_Problems to work on_
• 1. Return the stretch of the weightlifting research summary from "Positioned within the" through "ethnography of Instagram.".
• 2. Answer these questions from the weightlifting research summary:
(a) How many women athletes took part in the focus groups?
(b) In which country are the two gyms located?
(c) Which platform was studied through digital ethnography?
• 3. List every ethnographic method that the weightlifting research summary says was used to trace knowledges at the two gyms.

_Source extract_
┄┄┄┄┄┄┄┄┄┄┄┄┄┄┄┄┄┄┄┄
Positioned within the field of feminist Science Technology Studies (STS), this research operationalizes feminist Actor-Network Theory to guide examination of the contents and effects of local and international Olympic Weightlifting knowledge networks. Ethnographic methods are used to trace knowledges at two gyms in Aotearoa New Zealand, including participant ethnography, longitudinal strength tracking with seven women weightlifters, focus groups with 15 women athletes, and interviews with three coaches. To map internationally circulating knowledges, this research draws from interviews with eight elite coaches and five sport administrators, reviews of academic literature, and digital ethnography of Instagram.
┄┄┄┄┄┄┄┄┄┄┄┄┄┄┄┄┄┄┄┄
_Information provided_
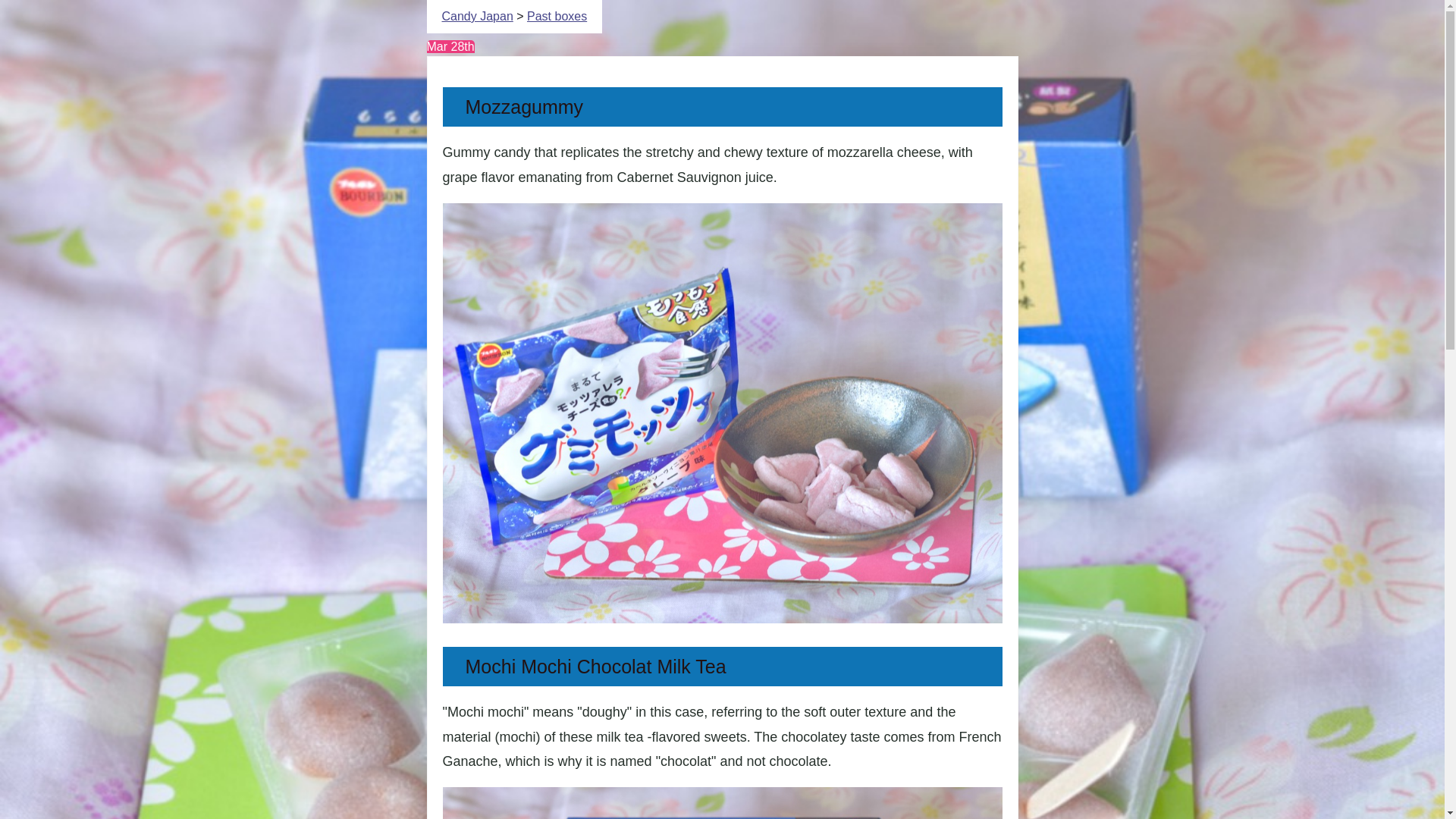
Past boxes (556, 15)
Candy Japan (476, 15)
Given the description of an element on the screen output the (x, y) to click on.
┄┄┄┄┄┄┄┄┄┄┄┄┄┄┄┄┄┄┄┄
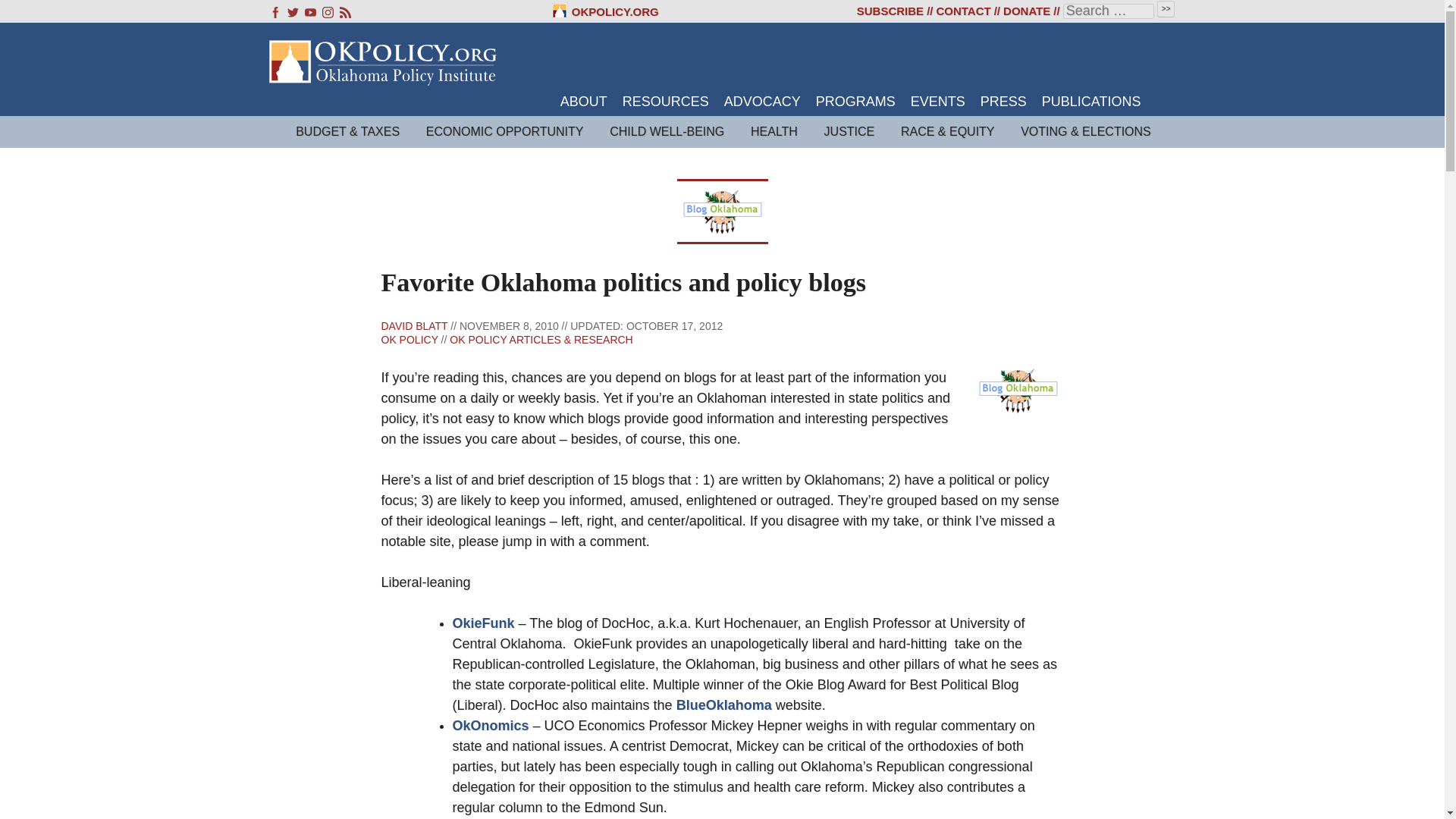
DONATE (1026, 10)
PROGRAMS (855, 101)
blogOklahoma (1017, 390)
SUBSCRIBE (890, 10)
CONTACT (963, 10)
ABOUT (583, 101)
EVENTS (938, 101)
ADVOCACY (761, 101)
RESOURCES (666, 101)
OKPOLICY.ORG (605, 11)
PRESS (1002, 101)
┄┄┄┄┄┄┄┄┄┄┄┄┄┄┄┄┄┄┄┄
_Solutions for each task_
• 1.
Positioned within the field of feminist Science Technology Studies (STS), this research operationalizes feminist Actor-Network Theory to guide examination of the contents and effects of local and international Olympic Weightlifting knowledge networks. Ethnographic methods are used to trace knowledges at two gyms in Aotearoa New Zealand, including participant ethnography, longitudinal strength tracking with seven women weightlifters, focus groups with 15 women athletes, and interviews with three coaches. To map internationally circulating knowledges, this research draws from interviews with eight elite coaches and five sport administrators, reviews of academic literature, and digital ethnography of Instagram.

• 2.
(a) 15
(b) Aotearoa New Zealand
(c) Instagram

• 3.
- Participant ethnography
- Longitudinal strength tracking with seven women weightlifters
- Focus groups with 15 women athletes
- Interviews with three coaches